On our single user demo system, I have an orphaned client that refused to go away.
Our demo system lives in a DMZ so we can access it from the outside world. I was preparing for a demo when I entered an incorrect password. (I had been logging in and out with no problem until then) I got the incorrect user/password notice. I entered the correct password. I was told that a client was already running and was blocked from running the application.
Now I can’t get rid of the “running” client. Because I am connected through a firewall the gateway shows the client connected from the firewalls IP.

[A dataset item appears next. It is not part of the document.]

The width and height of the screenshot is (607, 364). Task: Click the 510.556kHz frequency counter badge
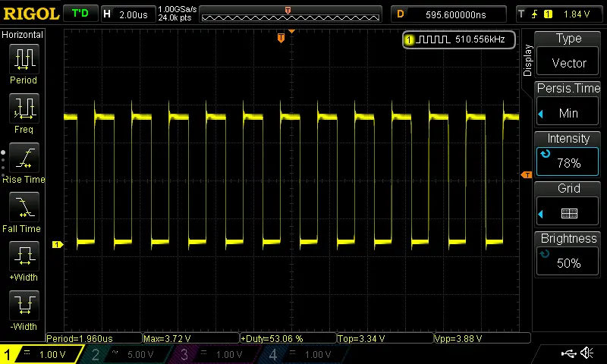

We do something like this for our admin account in case we forget to logout.
if "Administrator" in system.security.getRoles() and system.util.getInactivitySeconds() > 900 and not system.security.isScreenLocked():
system.security.lockScreen()
elif "Administrator" in system.security.getRoles() and system.util.getInactivitySeconds() > 3600:
system.security.logout()
You could link this to a button action and substitute for hostnames,ip’s, or clientid’s, and customize to your needs.

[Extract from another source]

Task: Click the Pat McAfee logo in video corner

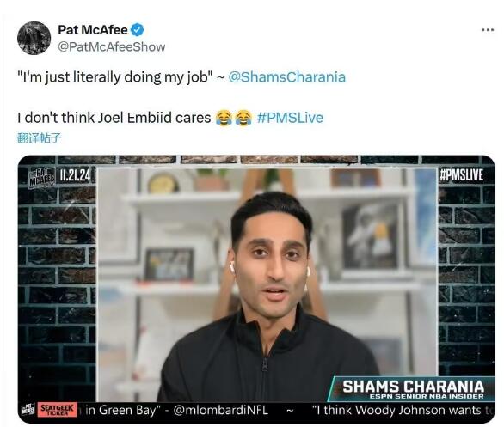Action: pyautogui.click(x=42, y=178)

The sessions are “remembered” across restarts of the Gateway b/c they are serialized in a file called “.sessions”. You could remove that file when the gateway is shut down and then start it back up.
We had a function for a while where if you were authenticated in the gateway web interface there was a “kill session” link next to each session in the Status section. I removed it b/c I thought it was silly b/c the active clients simply re-established their sessions transparently. I’ll add it back in b/c it would be useful to remove orphaned sessions.